On voit aussi qu’Eckhart fait une distinction nette entre Jésus (qu’il appelle Notre-Seigneur) et le Fils Unique de Dieu. Mais si Jésus n’est pas le Fils, qui est alors ce Fils? C’est ici qu’il faut comprendre que contrairement à la grande majorité des théologiens de son époque, Maître Eckhart était non-dualiste. Pour lui il n’existe nulle distinction en Dieu, et toute la nature et le monde est une en lui. Donc, l’expression Fils de Dieu est tout simplement reconnaissance que Dieu s’engendre en chaque être humain, et qu’en étant bon et noble chaque être humain peut s’élever là où le Christ s’est élevé. Je vois déjà Jean XXVII en train de déchirer sa chemise!

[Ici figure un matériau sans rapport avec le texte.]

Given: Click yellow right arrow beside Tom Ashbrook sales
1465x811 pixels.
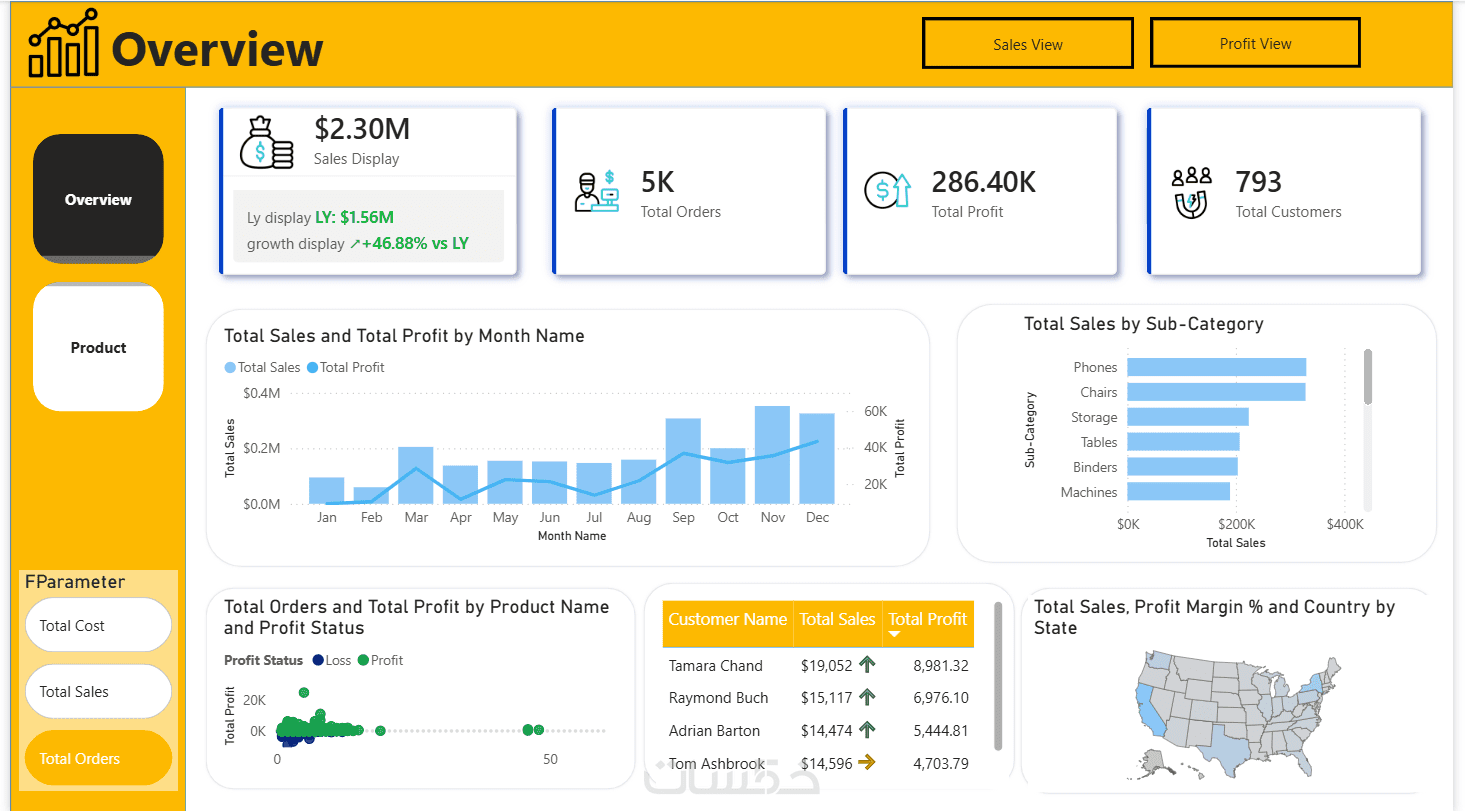Looking at the screenshot, I should tap(867, 762).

Ultimement, dit Eckhart dans une autre proposition, "toute créature est un  pur néant". C'est à dire, toute conception de quoi que ce soit de distinct de Dieu est illusoire. Mais jamais Eckhart ne tombe dans le nihilisme, au contraire. On sent dans ses sermons et ses traités (dont j'aurai sans doute l'occasion de vous donner des extraits) une présence, une sérénité, un amour et une humilité énorme face à la Création. On sent qu'en lui, Dieu était véritablement honoré.